De kokosnoot van South Sudan

Spinazie, pinda’s en uien zijn naast rijst en bruine bonen zo ongeveer de enige groenten en het enige fruit dat op de markt te krijgen is. In gebieden waar kinderen honger lijden en weinig te eten hebben zie je ze de hele dag op delen van de noot kauwen.

Borassus aethiopum

Borassus aethiopum is een Afrikaanse soort van de Borassus-palm. In het Engels wordt het ook wel Afrikaanse waaierpalm, Afrikaanse palmyrapalm, delebpalm, ronpalm, grogpalm, zwarte rhunpalm, rônierpalm (uit het Frans) genoemd.

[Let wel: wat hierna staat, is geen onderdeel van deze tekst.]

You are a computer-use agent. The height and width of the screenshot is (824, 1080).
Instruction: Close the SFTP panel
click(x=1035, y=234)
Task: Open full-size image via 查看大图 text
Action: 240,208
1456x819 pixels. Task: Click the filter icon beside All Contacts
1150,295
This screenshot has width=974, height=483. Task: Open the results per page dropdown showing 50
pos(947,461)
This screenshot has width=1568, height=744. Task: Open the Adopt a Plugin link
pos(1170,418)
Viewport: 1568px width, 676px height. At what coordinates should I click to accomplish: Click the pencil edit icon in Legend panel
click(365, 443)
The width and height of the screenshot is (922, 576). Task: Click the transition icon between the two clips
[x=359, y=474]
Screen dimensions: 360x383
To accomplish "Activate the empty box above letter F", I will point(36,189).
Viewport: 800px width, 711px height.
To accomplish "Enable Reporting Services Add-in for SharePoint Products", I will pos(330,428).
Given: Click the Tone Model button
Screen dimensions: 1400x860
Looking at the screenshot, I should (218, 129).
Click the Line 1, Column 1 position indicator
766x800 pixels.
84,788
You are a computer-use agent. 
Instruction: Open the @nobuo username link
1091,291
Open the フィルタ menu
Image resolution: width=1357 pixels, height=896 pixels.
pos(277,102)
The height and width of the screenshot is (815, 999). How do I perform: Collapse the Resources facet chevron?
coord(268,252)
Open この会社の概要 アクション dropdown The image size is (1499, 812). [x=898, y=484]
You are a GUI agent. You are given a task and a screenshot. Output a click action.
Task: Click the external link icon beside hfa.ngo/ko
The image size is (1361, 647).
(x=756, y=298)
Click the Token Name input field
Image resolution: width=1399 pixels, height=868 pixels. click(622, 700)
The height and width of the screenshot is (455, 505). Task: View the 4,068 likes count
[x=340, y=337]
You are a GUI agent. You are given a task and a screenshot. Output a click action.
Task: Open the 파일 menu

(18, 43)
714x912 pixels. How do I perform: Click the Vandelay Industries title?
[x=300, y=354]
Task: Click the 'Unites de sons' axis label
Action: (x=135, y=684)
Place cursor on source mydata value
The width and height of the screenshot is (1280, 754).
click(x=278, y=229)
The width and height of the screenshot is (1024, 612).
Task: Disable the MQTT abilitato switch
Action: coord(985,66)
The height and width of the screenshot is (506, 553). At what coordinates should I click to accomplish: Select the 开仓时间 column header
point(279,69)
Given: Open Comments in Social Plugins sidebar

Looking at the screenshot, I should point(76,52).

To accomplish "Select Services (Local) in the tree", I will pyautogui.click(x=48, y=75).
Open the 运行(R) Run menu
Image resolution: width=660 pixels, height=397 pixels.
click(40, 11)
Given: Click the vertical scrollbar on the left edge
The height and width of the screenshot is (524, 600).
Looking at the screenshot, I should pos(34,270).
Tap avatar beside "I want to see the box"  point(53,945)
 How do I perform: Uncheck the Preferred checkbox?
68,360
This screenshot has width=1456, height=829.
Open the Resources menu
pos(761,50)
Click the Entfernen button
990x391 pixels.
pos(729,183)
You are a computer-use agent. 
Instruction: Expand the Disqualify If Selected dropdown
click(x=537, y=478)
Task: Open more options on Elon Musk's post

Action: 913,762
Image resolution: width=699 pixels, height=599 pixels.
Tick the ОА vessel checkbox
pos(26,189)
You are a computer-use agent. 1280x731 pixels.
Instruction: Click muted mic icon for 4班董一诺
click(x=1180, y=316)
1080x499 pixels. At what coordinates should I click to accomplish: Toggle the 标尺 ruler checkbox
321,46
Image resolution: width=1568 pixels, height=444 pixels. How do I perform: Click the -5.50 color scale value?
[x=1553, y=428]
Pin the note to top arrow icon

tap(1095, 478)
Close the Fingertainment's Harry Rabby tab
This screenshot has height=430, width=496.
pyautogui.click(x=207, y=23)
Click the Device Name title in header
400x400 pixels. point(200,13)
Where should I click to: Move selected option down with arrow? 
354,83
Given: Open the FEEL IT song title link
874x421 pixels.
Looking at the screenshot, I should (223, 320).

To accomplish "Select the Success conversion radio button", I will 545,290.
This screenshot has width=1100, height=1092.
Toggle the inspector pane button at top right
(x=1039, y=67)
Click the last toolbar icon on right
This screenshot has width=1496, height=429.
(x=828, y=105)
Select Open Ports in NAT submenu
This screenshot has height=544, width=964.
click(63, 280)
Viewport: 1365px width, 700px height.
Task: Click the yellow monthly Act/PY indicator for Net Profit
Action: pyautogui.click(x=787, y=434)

De Borassus aethiopum boom is een solitair staande palm tot 25 meter hoog en 1 meter in diameter aan de grond. In Zuid Sudan komen de bomen overal voor en staan verspreid tussen de nederzettingen en de mangobomen. In Noord Uganda zijn uitgestrekte vlakten te vinden waar deze boom eindeloos veel voorkomt, vaak met nauwelijks andere bomen er tussen.

Er zijn mannelijke en vrouwelijke bomen. Bij de mannelijke planten zijn de kleine bloemen vrijwel geheel verborgen in de geschubde katjes; de veel grotere vrouwelijke bloemen worden 2 centimeter breed en produceren geel tot oranje fruit. Elke vrucht bevat 1-3 zaden, elk ingesloten in een houtachtige, harde schil.

De boom heeft veel toepassingen: de vruchten zijn eetbaar, evenals de zachte wortels die door de jonge plant worden geproduceerd; vezels kunnen uit de bladeren worden gehaald; en het hout (waarvan bekend staat dat het termietbestendig is) kan in de bouw worden gebruikt. In de droge tijd vallen de grote bladeren met een harde klap op de grond als ze geheel zijn uitgedroogd. Deze zijn goed te gebruiken als aanmaakhout voor het koken en voor het maken van een Afrikaans kampvuur.

Naast de mango’s, die gedurende een groot deel van het jaar beschikbaar zijn, is de Borassus aethiopum, de kokosnoot van Zuid Sudan een bijzondere zegen waar veel mensen profijt van hebben.